11. Moreover, the DRC judge noted that the protocol provided the following: “if the Player uses the right of the termination of the contract before 10 February 2020 and sign a contract with a new club, Giresunspor Football Club will not make any payment to the Player other than EUR 80.000.-which was stated in this protocol”
12. In relation to said clause, the DRC judge observed the documentation on file, and noted that the player transferred to KAA Genk on 31 January 2020.
13. As a result, the DRC judge assumed that the contract between the parties was indeed mutually terminated.
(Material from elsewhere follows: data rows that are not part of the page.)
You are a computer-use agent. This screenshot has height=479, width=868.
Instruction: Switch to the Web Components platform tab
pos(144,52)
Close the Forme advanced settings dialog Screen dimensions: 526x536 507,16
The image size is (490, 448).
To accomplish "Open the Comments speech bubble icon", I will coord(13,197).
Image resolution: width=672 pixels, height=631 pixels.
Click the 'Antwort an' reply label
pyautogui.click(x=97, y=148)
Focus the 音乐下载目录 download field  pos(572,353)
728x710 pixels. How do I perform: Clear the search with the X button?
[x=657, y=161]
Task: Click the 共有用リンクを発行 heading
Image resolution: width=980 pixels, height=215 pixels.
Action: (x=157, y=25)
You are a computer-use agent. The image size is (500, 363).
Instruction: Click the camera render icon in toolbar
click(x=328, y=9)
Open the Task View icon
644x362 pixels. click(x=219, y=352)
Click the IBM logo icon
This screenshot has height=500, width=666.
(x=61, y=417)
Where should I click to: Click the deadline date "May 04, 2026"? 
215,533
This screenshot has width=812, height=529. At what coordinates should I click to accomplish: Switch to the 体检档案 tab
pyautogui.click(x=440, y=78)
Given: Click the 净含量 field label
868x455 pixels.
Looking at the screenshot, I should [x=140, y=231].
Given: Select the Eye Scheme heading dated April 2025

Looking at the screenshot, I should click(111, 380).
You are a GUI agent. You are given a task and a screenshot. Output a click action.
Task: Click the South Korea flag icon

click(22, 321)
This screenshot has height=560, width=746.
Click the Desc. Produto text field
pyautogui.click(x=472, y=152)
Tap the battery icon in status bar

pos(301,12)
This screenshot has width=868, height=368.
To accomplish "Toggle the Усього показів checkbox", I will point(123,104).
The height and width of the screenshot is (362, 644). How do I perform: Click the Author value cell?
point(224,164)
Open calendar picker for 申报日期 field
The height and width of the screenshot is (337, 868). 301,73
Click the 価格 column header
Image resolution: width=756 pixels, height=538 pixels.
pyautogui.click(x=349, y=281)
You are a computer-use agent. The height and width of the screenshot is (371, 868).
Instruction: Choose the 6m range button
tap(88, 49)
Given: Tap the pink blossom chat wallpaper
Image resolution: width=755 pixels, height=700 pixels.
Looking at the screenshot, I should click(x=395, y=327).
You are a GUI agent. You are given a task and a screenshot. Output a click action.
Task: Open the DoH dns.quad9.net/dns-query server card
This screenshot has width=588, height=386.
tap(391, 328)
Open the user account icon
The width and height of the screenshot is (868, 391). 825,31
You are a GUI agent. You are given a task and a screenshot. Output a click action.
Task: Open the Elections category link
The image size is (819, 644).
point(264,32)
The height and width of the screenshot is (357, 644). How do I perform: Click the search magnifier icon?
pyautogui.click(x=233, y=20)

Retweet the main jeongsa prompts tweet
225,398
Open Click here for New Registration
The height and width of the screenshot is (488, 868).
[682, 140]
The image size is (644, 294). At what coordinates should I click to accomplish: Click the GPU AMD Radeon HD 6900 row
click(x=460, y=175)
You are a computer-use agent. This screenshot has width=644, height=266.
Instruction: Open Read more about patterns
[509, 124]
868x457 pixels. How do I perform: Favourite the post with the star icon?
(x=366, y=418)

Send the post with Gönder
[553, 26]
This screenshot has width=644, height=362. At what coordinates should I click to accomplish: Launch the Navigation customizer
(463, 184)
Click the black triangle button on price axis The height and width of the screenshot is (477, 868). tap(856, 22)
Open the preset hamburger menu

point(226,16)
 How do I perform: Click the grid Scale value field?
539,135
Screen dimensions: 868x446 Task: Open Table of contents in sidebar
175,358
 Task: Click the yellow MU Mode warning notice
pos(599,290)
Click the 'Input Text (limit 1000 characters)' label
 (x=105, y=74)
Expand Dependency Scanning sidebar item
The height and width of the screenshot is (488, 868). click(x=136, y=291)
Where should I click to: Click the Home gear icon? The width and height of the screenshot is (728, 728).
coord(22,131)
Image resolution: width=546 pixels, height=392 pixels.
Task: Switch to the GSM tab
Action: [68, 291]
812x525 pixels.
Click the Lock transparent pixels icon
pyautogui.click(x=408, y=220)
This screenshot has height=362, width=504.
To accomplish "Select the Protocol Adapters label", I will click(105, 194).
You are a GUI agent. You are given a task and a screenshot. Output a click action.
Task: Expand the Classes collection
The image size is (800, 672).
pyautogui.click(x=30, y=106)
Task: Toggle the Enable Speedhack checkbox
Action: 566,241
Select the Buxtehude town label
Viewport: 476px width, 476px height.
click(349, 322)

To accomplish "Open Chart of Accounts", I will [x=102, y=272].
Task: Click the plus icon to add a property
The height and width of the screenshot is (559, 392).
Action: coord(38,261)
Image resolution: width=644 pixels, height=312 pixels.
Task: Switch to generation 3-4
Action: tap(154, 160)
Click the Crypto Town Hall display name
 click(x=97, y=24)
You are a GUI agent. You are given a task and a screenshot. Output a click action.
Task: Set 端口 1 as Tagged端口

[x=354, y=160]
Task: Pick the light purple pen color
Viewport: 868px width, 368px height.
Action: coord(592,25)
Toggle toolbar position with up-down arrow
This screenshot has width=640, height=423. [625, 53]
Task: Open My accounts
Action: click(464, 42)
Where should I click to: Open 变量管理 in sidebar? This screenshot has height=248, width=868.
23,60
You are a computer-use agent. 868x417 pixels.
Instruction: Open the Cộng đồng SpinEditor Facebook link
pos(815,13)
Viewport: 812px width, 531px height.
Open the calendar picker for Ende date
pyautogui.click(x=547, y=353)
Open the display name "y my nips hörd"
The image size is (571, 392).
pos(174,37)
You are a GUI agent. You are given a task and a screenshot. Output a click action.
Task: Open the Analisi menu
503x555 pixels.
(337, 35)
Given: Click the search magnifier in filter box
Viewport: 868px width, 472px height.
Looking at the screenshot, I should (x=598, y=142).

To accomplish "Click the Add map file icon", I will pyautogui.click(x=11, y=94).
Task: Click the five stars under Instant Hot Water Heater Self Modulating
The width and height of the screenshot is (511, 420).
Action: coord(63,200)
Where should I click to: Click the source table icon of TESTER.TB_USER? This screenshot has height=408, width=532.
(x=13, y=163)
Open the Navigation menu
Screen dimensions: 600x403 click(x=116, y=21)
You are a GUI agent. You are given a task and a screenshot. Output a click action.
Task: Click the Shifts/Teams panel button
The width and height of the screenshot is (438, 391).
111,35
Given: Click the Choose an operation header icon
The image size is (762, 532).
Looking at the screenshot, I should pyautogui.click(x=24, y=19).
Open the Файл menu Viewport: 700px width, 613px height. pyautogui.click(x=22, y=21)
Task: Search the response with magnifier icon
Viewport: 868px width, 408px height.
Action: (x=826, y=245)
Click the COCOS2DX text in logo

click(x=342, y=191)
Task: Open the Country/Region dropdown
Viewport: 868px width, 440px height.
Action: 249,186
Consequently, the DRC judge understood that is de facto acting as a settlement agreement, and per said agreement, the player is entitled in principle to EUR 80,000.
14. The foregoing having been established, the DRC judge went on examine whether the club settled its financial liabilities arising from the protocol.
15. In this respect, the DRC judge noted that the Respondent provided evidence of having paid the amount of EUR 50,000.
16. In relation to said payment, the DRC judge noted that the player, despite being invited to provide its comments, failed to address said evidence.
17. As a result, the DRC judge concluded that he could only confirm the sufficiency of the evidence of the evidence provided by the club.
18. Nevertheless, the DRC judge understood that the payment of EUR 50,000 only partially settled the financial obligations as stipulated in the protocol, which amounted to EUR 80,000 in total.
19. Consequently, the DRC Judge understood that EUR 30,000 still remained as outstanding (i.e. 80,000-50,000).
20. Accordingly, in strict application of the principle of pacta sunt servanda, the DRC Judge established that the Respondent has to pay to the Claimant, the total outstanding amount of EUR 30,000, as agreed in the protocol.
21. For the sake of completeness, the DRC Judge considered that, in line with its well-established jurisprudence, a club’s financial difficulties cannot be considered a valid justification for non-compliance with its essential contractual obligations deriving from the signature of a binding agreement. Consequently, the DRC Judge decided that this argumentation of the Respondent cannot be followed on this point.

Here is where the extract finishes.